Ceux Subventionnes (The Subsidized Ones)
It is not our intention to be the Inspector Javert to the Jean Valjean of Winghaven, constantly chasing Paul McKee’s proposals around to criticize them like the fanatical French cop pursued the reformed Valjean. Nonetheless, bad proposals for Saint Louis keep coming from Paul McKee, and if it falls to us to keep saying “stop,” then so be it. (Thanks to johncombest.com for the link, and to Victor Hugo for the references.)
The latest proposal is to transfer the bottle district TIF (tax increment financing) from the original developers to the control of Mr. McKee and his entities. To be clear, McKee and his groups were not involved in the original TIF proposal, so we cannot pin all of this on him. However, unlike tax credits, the TIF law was not drafted with the intention of TIF being transferable. I do not think it is right for one stalled TIF proposal to just be assigned to someone else – and I do not care who that someone else is. (Note: I am not saying transfering the TIF is illegal, just improper.) At least some people in city government seem to be aware of this issue:
[Saint Louis Development Corporation Executive Director Rodney] Crim wouldn’t specify what, exactly, the city objects to. But he suggested officials have concerns about using TIF for one project to help fund another.

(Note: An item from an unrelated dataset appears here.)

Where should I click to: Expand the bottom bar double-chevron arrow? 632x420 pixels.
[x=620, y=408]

“My focus is on what can and cannot be done with the Bottle District TIF,” he said. “We just have some more talking to do.”
I think it is especially wrong to continue to subsidize property that at this very moment is being made more valuable because of major public improvements. Here is one description of the property:
Located just north of the Edward Jones Dome (home of the Rams) along Interstate-70, the site is one of the most desirable development locations left available Downtown. Once the new Mississippi Bridge is complete, its location next to the bridge will make the site even more visible and accessible than it already is.

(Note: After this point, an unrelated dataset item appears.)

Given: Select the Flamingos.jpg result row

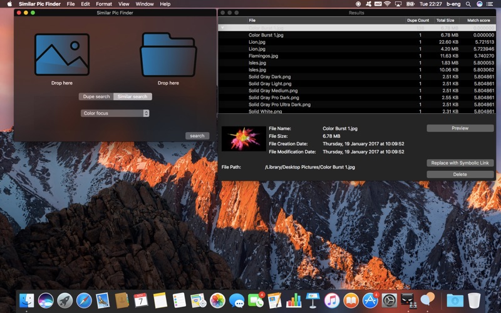Looking at the screenshot, I should pos(263,56).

Former longtime New York Sen. George Washington Plunkitt would have fully understood developers seeing their opportunities and taking them, but even he would never have asked for the new land to be subsidized on top of it. If this land at the base of a major new bridge has to be subsidized, I guess we are at the point where we just admit everything gets a tax subsidy, unless, of course, you are just a small entrepreneur without political connections.